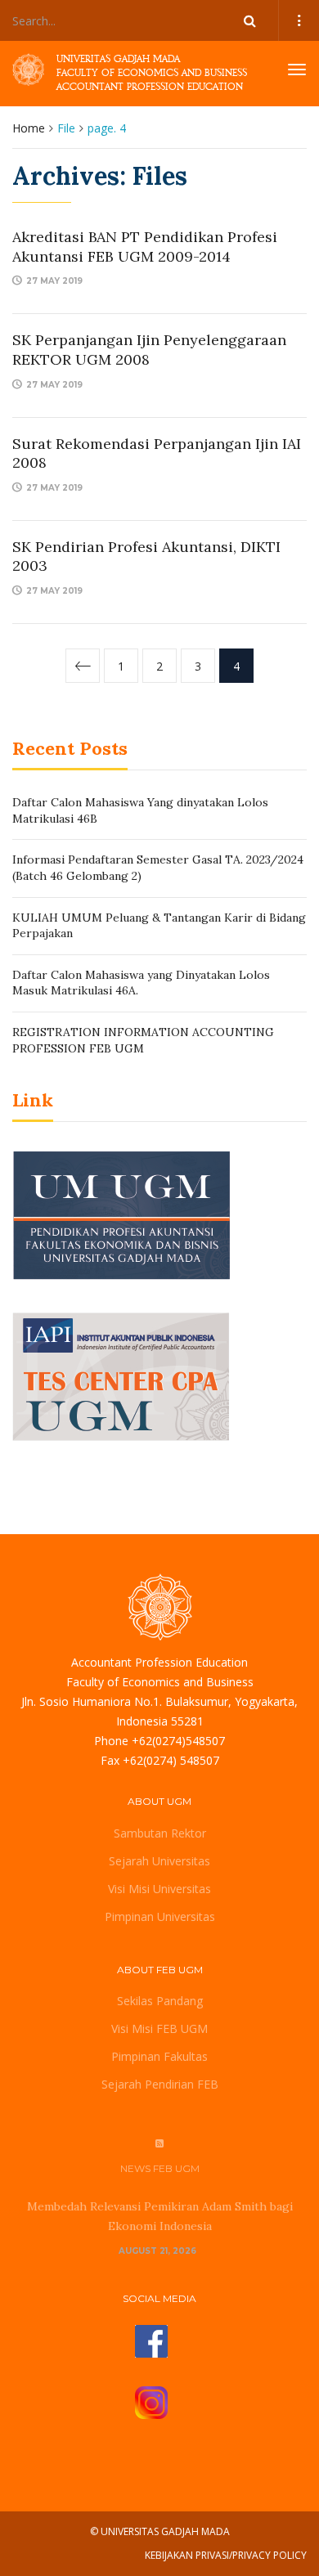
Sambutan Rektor (160, 1833)
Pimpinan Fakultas (159, 2056)
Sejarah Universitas (159, 1861)
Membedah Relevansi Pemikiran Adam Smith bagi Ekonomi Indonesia (160, 2216)
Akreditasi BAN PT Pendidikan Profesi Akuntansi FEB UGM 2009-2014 (144, 246)
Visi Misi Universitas (159, 1888)
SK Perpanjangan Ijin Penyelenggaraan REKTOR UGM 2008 (149, 349)
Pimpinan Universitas (160, 1916)
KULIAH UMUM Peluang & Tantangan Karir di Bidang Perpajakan (159, 925)
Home (28, 128)
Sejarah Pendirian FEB (159, 2084)
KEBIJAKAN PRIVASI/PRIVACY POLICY (226, 2555)
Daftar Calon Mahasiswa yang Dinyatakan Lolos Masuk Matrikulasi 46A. (141, 983)
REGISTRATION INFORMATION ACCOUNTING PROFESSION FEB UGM (143, 1040)
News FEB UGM (160, 2168)
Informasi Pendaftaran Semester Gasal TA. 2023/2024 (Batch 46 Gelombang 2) (157, 867)
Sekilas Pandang (160, 2000)
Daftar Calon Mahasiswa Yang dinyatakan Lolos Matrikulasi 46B (140, 810)
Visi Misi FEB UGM (159, 2028)
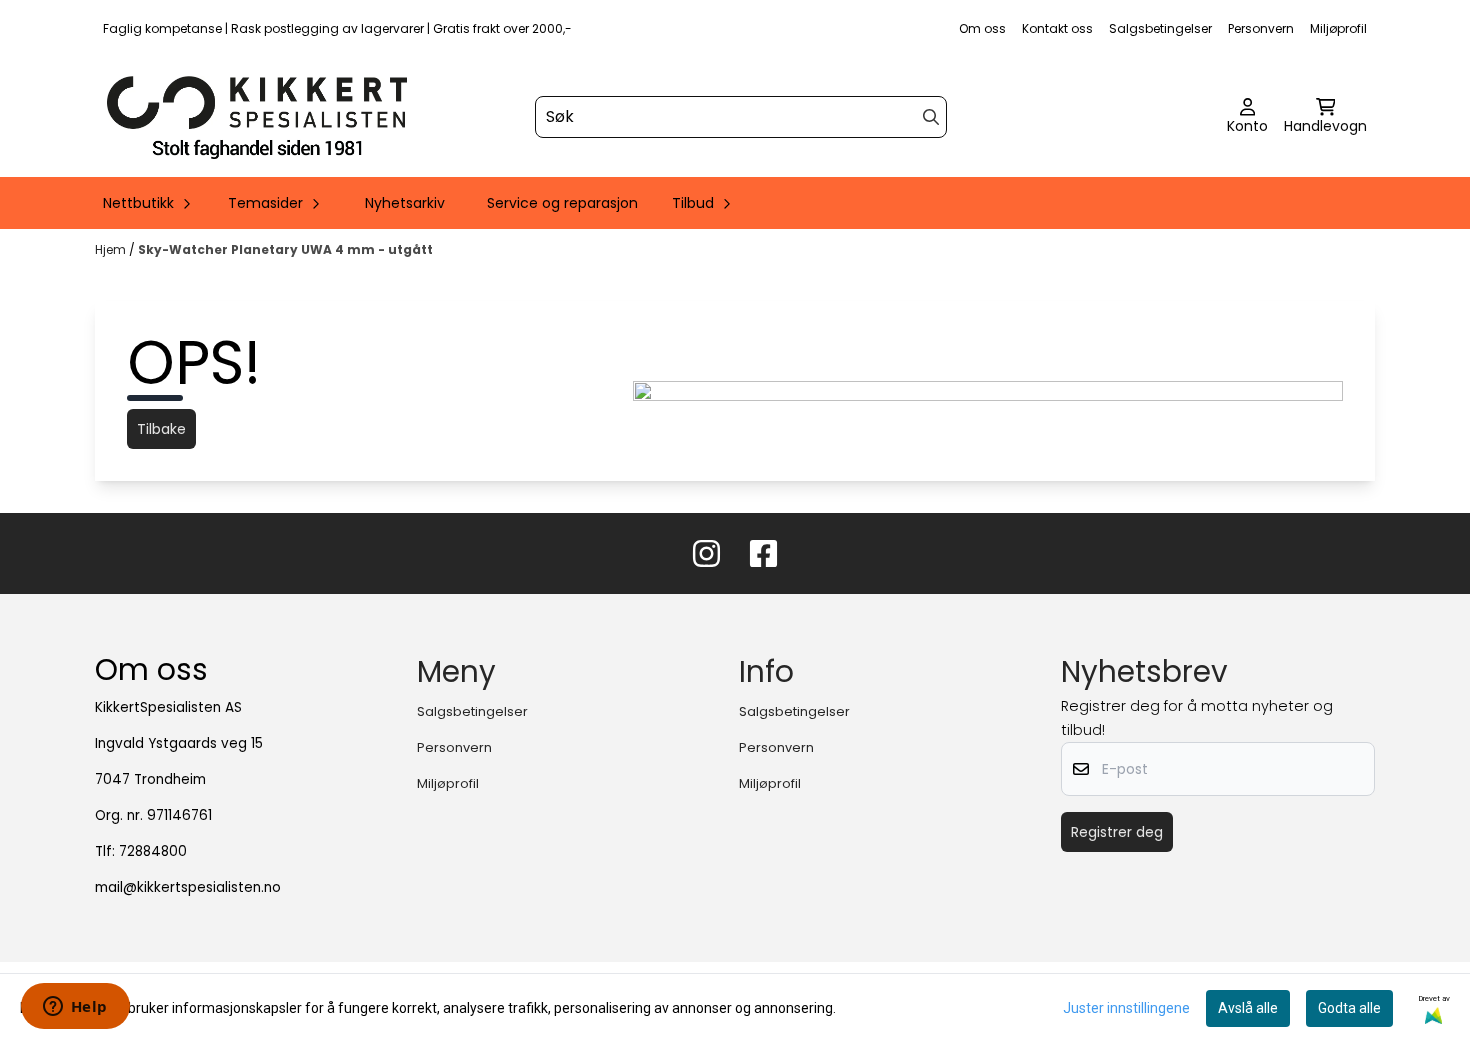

◆ ◆ ◆ ◆ ◆ ◆ ◆

TASK BRIEF
Work out how many lines above include the string "Lolos", then give that number alone.

ANSWER BELOW
2